13 Outfits to Wear to a Horse Race (Men & Women)

You’re off to the races! Congratulations – you’re going to have an amazing time!

But before you head out, you ned to make sure you’re wearing the right gear. Whether you want to blend in with other racegoers or stand out from the crowd, the proper kit is essential.

But if you’re not sure what to wear to a horse race, don’t worry – you’ve come to the right place! We’re going to list all the items you could possibly need. And we’ll cover all the bases for both men and women.

So if you’re ready, let’s get started!

What to Wear to a Horse Race For Men

1. Collared Shirt

Collared Shirt

Smart dress is a key part of attendance at most races. And in some enclosures there are strict rules about what can and can’t be worn. So wherever you’re going, it’s a good idea to check out the website of the venue beforehand. That will give you detailed guidance on any dress code that applies.

If you’re a gentleman heading to the races, though, one thing that will be required is a collared shirt. By that, we mean a traditional shirt, with collar and cuffs – the kind you’d wear with a suit.

Beyond that, the precise style will depend on what you’re wearing it with. While there are no rules about cuff style, for example, there may be expectations depending on the requirements for a suit. So let’s see what these might be …

2. Lounge Suit…

Lounge Suit

For many flat races, you may not actually require a suit at all. A collared shirt and smart pair of trousers may be sufficient.

But beware! This is very much a case of – pardon the pun – horses for courses. Different racecourses will have different rules. And in many instances, these will also vary depending on which enclosure you’ll be in.

In all but the most elite events, a lounge suit is a safe choice. Tweed fabric was the traditional choice for jump events – but whether you stick with that is entirely down to personal preference. And if you’re heading to the races in warmer weather, it can be uncomfortably heavy.

For summer events, a lighter fabric and shade can work very well. Some racegoers swear by seersucker as a lightweight and breathable option to stay cool and comfortable all day.

Linen is also a good option for style and comfort, but it does crease. A linen blend is more likely to stay looking smart as you move around.

3. … Or Morning Suit

Or Morning Suit

If you’re heading to Ascot and have tickets to the Royal Enclosure, a very specific dress code applies. The races at Ascot are at least as much about fashion and being seen as they are about the racing. And the whole event is steeped (some might say “mired”) in tradition.

That means that unless you have one already, you’ll need to invest in a morning suit. For the uninitiated, these are the kind more often seen at weddings, with a jacket with tails. It will need to be gray, black or navy, and the jacket and trousers must have a matching color and pattern.

You’ll also be expected to wear a waistcoat, tie and top hat. Note that no novelty items will be permitted. And that top hat must stay on your head at all times.

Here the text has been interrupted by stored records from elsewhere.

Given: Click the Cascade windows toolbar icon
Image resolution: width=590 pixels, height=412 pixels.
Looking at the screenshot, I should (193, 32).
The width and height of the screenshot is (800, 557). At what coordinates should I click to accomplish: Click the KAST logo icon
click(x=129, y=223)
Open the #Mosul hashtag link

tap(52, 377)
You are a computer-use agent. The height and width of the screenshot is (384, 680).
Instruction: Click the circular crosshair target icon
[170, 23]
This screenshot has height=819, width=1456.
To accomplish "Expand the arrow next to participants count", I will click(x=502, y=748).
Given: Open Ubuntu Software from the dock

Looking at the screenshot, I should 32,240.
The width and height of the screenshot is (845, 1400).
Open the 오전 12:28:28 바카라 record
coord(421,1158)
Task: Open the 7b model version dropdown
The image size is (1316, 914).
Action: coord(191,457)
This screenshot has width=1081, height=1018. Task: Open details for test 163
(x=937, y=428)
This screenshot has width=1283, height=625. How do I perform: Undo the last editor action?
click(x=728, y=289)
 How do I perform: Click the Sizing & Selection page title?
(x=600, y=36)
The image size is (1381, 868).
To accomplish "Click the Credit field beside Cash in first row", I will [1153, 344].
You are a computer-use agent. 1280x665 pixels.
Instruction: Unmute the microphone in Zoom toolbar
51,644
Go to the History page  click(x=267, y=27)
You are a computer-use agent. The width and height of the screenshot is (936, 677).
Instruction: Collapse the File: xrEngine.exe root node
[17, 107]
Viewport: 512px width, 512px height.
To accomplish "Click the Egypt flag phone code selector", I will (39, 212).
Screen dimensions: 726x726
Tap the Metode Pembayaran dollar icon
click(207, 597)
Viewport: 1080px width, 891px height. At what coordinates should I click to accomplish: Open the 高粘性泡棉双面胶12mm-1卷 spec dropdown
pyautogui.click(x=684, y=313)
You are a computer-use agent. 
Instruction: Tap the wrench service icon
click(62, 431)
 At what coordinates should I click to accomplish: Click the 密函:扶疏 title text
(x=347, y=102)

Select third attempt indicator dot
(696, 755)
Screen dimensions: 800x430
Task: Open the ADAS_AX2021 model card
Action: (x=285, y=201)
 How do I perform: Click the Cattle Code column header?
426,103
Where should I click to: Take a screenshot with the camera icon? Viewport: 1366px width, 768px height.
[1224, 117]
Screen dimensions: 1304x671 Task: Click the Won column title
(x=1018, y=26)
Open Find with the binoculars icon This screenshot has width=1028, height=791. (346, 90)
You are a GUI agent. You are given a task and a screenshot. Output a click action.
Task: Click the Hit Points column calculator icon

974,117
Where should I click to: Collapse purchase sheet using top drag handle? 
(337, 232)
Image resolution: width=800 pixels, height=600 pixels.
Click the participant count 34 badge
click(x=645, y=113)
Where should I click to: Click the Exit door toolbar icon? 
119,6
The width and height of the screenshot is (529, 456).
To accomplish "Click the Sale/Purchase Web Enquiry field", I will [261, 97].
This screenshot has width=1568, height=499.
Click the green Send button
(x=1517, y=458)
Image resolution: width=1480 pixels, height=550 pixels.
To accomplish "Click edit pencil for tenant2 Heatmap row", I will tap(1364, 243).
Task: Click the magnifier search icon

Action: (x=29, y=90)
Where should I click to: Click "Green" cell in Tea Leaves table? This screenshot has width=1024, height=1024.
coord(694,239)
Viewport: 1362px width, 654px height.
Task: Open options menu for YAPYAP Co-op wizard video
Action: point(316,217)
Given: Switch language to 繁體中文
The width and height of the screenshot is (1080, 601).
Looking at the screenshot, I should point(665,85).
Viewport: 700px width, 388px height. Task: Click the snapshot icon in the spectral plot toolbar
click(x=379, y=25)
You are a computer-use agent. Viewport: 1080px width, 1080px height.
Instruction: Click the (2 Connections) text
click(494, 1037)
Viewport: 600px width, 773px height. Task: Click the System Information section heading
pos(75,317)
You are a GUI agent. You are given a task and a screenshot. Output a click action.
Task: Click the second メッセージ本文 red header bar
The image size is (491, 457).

Morning suits can be hired if you don’t want to go to the expense of buying one. Consider how often you’re likely to wear it before shelling out. A top hat alone can be a considerable investment.

4. Tie

Tie

As with other aspects of menswear for racegoers, the question of what to wear around your neck may be determined by racecourse rules.

For most flat races, whether or not you choose to wear a tie is up to you. As long as you’re wearing a shirt with a collar, you’ll be fine. Many racegoers do add a tie and blazer to look a little smarter, but that’s a personal choice.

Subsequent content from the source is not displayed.